Wed May 17 03:33:48 PDT 2023

TinyStories: How Small Can Language Models Be and Still Speak Coherent English?
via reddit
https://www.reddit.com/r/MachineLearning/comments/13j0spj/r_tiny_language_models_below_10m_parameters_or/
https://arxiv.org/pdf/2305.07759

Language models (LMs) are powerful tools for natural language
processing, but they often struggle to produce coherent and fluent
text when they are small. Models with around 125M parameters such as
GPT-Neo (small) or GPT-2 (small) can rarely generate coherent and
consistent English text beyond a few words even after extensive
training. This raises the question of whether the emergence of the
ability to produce coherent English text only occurs at larger scales
(with hundreds of millions of parameters or more) and complex
architectures (with many layers of global attention).

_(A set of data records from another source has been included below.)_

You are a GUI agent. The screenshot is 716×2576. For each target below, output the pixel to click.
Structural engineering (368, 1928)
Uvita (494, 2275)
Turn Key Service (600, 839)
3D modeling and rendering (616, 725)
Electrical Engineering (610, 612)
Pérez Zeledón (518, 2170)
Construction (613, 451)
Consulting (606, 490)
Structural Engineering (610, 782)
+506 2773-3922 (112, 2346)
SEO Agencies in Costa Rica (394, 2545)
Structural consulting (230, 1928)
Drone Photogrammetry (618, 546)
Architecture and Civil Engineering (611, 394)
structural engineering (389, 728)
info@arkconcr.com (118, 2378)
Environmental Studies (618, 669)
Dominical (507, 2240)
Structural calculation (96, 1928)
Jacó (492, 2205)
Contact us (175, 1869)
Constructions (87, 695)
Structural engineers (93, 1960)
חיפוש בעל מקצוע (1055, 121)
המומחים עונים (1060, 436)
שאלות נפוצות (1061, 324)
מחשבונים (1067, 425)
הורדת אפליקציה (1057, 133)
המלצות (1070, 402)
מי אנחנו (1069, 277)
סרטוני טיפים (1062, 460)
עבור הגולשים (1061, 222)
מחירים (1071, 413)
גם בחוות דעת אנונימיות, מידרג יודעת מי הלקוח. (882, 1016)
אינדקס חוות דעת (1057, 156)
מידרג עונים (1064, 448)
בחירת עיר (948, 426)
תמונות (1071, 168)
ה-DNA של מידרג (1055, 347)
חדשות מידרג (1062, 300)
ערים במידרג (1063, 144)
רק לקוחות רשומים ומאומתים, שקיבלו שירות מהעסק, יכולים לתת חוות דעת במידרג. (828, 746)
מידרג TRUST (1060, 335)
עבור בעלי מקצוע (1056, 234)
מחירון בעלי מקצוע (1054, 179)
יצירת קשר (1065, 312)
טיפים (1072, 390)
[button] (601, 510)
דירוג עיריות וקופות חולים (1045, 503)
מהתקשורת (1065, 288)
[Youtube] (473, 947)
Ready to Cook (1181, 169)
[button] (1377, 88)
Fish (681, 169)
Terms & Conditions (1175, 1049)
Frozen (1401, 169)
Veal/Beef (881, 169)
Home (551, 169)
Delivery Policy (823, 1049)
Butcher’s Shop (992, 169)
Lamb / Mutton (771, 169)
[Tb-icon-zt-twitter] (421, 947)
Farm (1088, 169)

In this work, we introduce TinyStories, a synthetic dataset of short
stories that only contain words that a typical 3 to 4-year-olds
usually understand, generated by GPT-3.5 and GPT-4. We show that
TinyStories can be used to train and evaluate LMs that are much
smaller than the state-of-the-art models (below 10 million total
parameters), or have much simpler architectures (with only one
transformer block), yet still produce fluent and consistent stories
with several paragraphs that are diverse and have almost perfect
grammar, and demonstrate reasoning capabilities.